The idea that genotypic differences among inbred strains of mice might explain the variability of their phenotypes may sound like a tautology. The fact is, however, that some of the brain phenotypes found in early studies of genetically modified animals were difficult to interpret because of differences in the genetic background of non-isogenic littermates. Therefore, it has become important to identify the genes that account for the phenotypic variability among strains and the use of DNA arrays has become a powerful tool to address this issue. Now, as Sandberg et al. report in the 26 September issue of PNAS, the differences in gene expression may be subtler than we think.

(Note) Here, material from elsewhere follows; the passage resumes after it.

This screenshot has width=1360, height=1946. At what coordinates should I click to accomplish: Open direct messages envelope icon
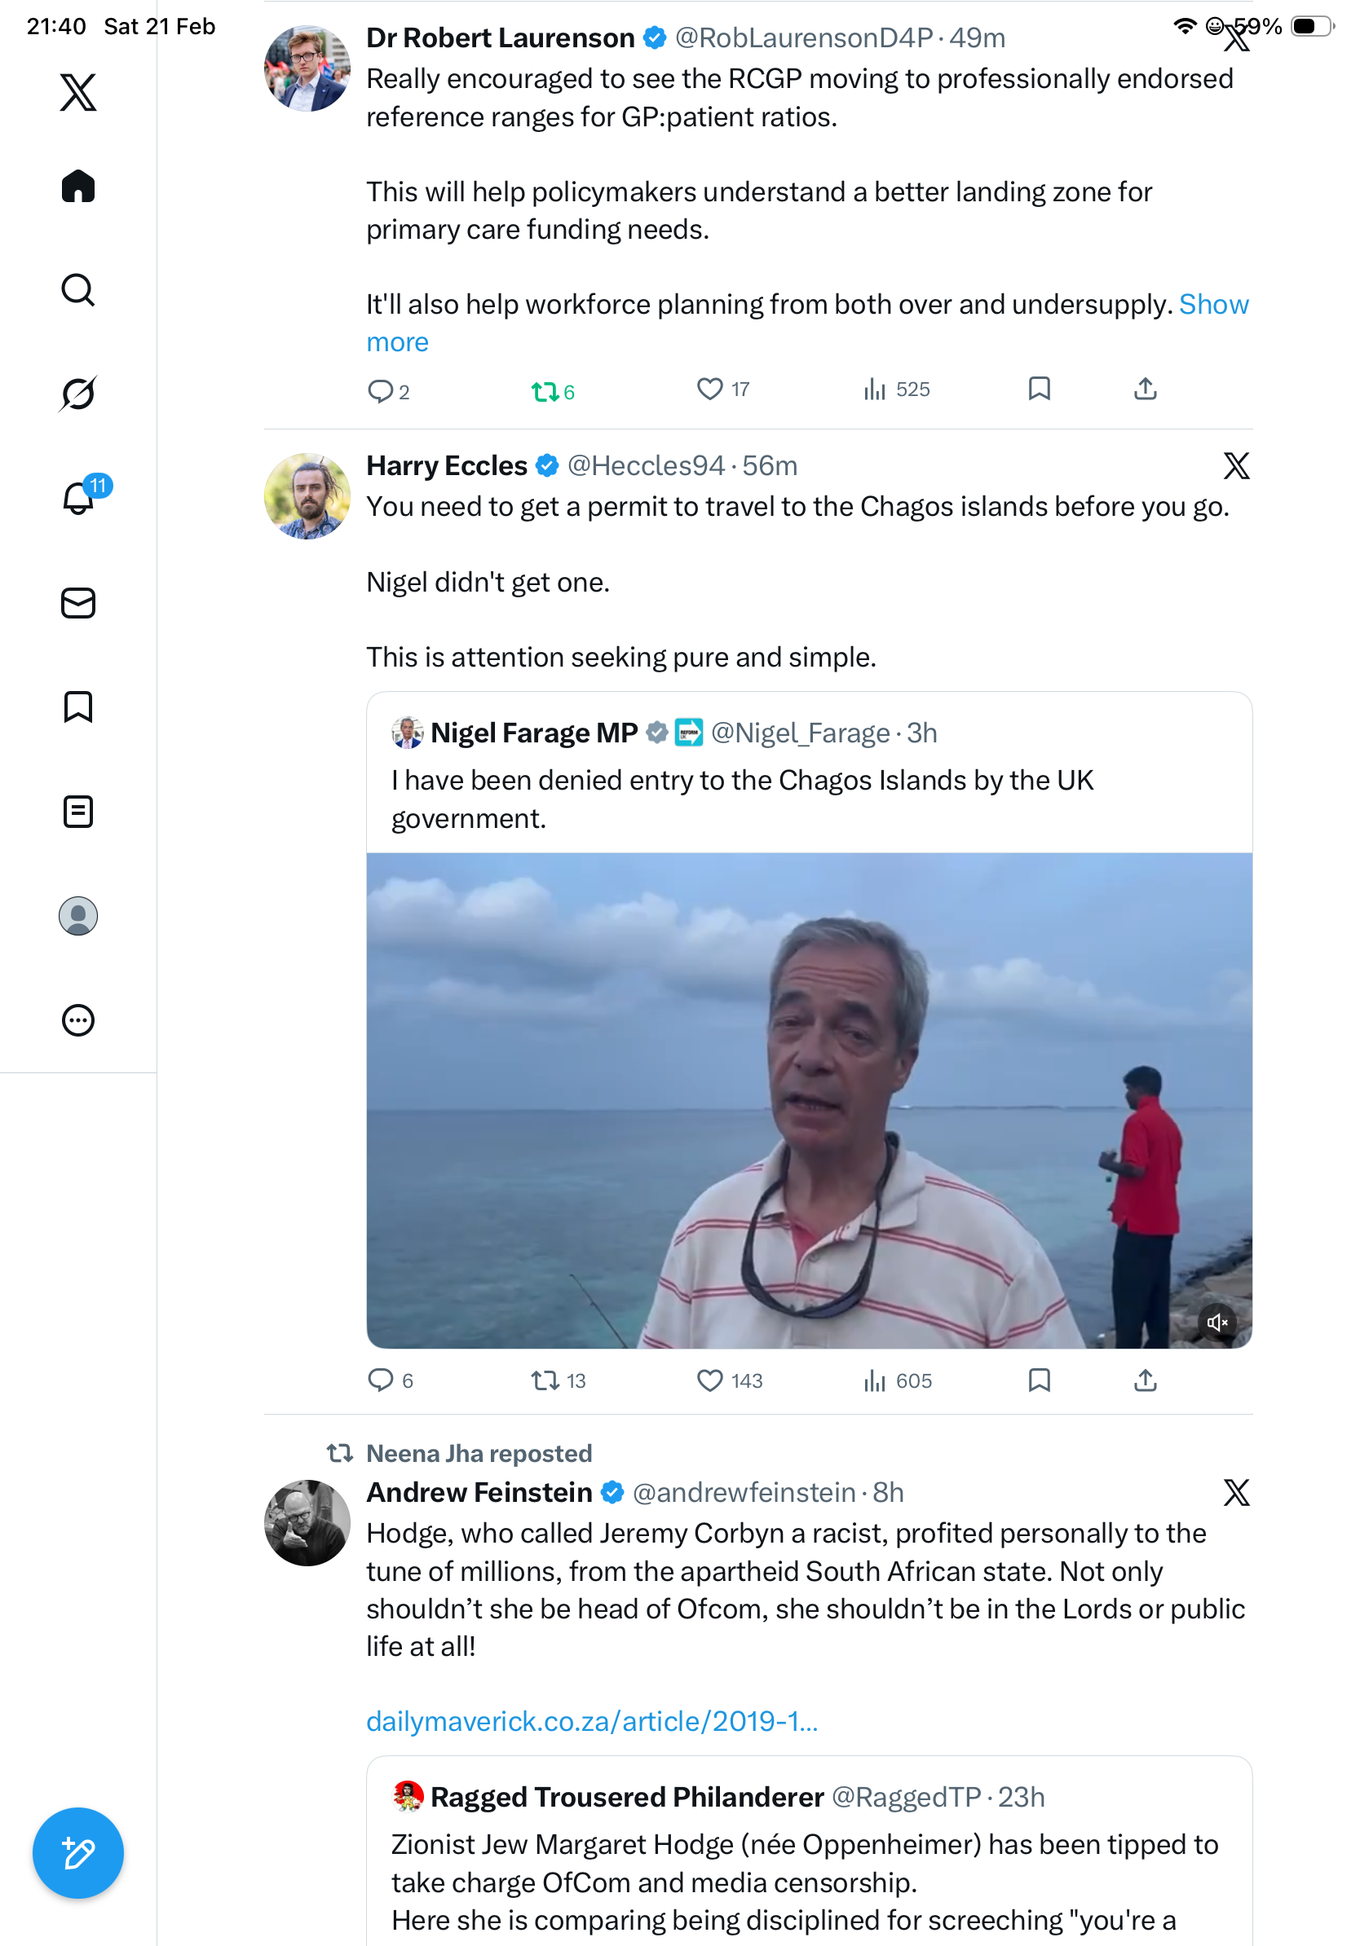click(x=78, y=603)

The authors used DNA arrays with more than 10,000 genes and searched for differences between two inbred mouse strains — 129SvEv and C57BL/6 — in the whole brain and across several brain regions. They found that only about 0.33% of the genes screened showed differential brain expression between the two strains. Moreover, a search for genes differentially expressed in at least one brain region across the two strains increased the fraction to a mere 1%. It is noteworthy that the relatively low number of genes showing differential expression was not exclusive of the comparison between strains. Sandberg et al. used the same strategy to identify region-specific genes within the same strain and observed that only 0.54% of the genes screened showed clear differences.

Some of the genes identified in this screening correspond to previously known differences between strains or among regions, an observation that underscores the reliability of the approach. Some others could indeed help to explain a few of the differences in brain phenotypes documented between the two strains, such as their differential susceptibility to neurotoxic insult. A third group of genes consists of novel sequences whose function remains to be discovered, opening new avenues of research. Other genes could help to refine the results from quantitative trait loci analysis, in which large chromosomal regions are linked to specific phenotypes. Finally, the existence of region-specific genes should lead to the identification of the sequences that regulate their restricted expression, which could then be used to drive the region-specific expression of any transgene.

The differences in gene expression might be subtle but they provide some valuable signposts for future work.